Quand la passion devient patrimoine
À l’origine de cette présentation se trouve Christian Koenig, musicien et pédagogue. Pendant des décennies, il a enseigné la batterie, cet héritier direct du tambour militaire. Mais transmettre une technique sans rappeler l’histoire lui semblait impensable :
« Je voulais qu’ils comprennent que chaque rythme est porteur de siècles de traditions. C’était aussi une manière de capter leur attention et de les intéresser »,
explique-t-il.
C’est de cette volonté qu’est née une véritable collection, patiemment rassemblée au fil des années.
De Napoléon aux années 1970
Le parcours proposé plonge le visiteur dans l’Histoire. Sous le Premier Empire, les tambours servaient à transmettre les ordres au cœur des batailles. Au Second Empire, les instruments richement décorés aux emblèmes impériaux symbolisaient la puissance des régiments. Le poids de certaines caisses – près de vingt kilos – continue d’impressionner : « Des musiciens actuels ont essayé de les porter. Ils ont vite réalisé l’endurance nécessaire aux soldats d’alors », sourit Christian.
L’exposition déroule ensuite le fil du temps : des tambours plus légers des pionniers soviétiques aux modèles chromés des années 1970, devenus populaires jusque dans les studios d’enregistrement fréquentés par des artistes comme Florent Pagny.
Le relais de la jeune génération
Depuis l’âge de 6 ans, Valentin Calussi vit au rythme des percussions. La batterie, d’abord, qu’il choisit enfant « pour se défouler », se souvient-il. Pour suivre sa passion sans grever le budget familial, il s’est inscrit dans des associations musicales. La règle était simple : en échange des cours, les jeunes musiciens devaient participer aux cérémonies patriotiques. Valentin se prête au jeu, tambour en bandoulière. « Même si on était encore dans les bases de l’apprentissage, le fait d’être présents avait de la valeur. Et pour nous, ça nous transmettait quelque chose aussi », confie-t-il.
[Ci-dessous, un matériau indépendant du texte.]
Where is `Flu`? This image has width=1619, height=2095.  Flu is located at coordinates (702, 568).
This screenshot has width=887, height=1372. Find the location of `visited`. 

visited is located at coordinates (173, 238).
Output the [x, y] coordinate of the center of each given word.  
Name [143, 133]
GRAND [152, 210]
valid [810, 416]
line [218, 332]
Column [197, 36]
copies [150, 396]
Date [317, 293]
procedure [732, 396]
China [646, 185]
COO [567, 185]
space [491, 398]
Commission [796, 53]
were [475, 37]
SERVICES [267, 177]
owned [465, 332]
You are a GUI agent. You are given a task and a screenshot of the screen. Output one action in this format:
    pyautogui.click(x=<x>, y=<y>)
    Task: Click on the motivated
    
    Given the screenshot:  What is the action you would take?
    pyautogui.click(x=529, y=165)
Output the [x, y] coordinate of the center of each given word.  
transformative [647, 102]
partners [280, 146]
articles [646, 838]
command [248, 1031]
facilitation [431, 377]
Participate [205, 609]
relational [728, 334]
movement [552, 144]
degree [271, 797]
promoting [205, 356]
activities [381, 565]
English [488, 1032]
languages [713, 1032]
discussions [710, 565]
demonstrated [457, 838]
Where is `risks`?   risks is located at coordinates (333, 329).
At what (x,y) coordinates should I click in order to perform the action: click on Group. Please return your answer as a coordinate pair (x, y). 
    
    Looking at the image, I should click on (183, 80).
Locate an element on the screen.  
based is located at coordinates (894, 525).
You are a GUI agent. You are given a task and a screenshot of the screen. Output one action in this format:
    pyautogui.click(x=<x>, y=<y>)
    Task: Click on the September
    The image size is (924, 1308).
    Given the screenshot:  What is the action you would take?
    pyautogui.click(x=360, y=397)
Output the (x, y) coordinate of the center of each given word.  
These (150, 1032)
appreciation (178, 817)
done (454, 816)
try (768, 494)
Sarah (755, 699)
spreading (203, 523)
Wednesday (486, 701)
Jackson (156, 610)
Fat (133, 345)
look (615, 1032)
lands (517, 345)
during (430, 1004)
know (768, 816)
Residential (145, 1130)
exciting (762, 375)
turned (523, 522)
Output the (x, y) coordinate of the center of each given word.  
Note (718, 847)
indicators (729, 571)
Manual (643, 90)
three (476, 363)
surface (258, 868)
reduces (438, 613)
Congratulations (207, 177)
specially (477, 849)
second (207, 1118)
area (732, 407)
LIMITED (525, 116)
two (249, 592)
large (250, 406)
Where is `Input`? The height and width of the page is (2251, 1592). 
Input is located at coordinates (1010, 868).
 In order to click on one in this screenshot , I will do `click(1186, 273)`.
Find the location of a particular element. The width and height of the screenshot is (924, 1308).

C’est aux côtés de Christian Koenig qu’il découvre l’histoire du tambour, son rôle de cadence et de symbole dans l’armée comme dans la société. Peu à peu, le jeune batteur s’est laissé happer par cette mémoire sonore. Aujourd’hui, à un peu plus de vingt ans, il n’est pas seulement musicien : il est devenu un joueur de tambour, héritier enthousiaste d’une tradition séculaire qu’il contribue à faire résonner à son tour. Un rappel qu’un apprentissage passionné peut transmettre bien plus que des techniques : un véritable chemin de vie.
Une histoire transmise de père en fils
Au-delà des vitrines, cette passion relève aussi d’une mémoire familiale. Le père de Christian, trompettiste, fut tambour-major dans le corps des tirailleurs marocains, toujours accompagné d’un mouton, mascotte insolite du régiment.
« Pour un enfant, ce genre d’image reste gravée. J’ai grandi avec l’idée que le tambour représentait bien plus qu’un instrument : un signe de fierté et de cohésion », confie-t-il.
De son père aux jeunes élèves qu’il a formés, Christian Koenig perpétue ainsi une tradition où chaque génération reprend la cadence. L’inauguration de l’exposition s’est d’ailleurs conclue par une démonstration publique au Brusc, réunissant plusieurs de ses anciens élèves pour un moment à la fois sonore et émouvant.
Jusqu’au 26 octobre, à l’espace Jules de Greling.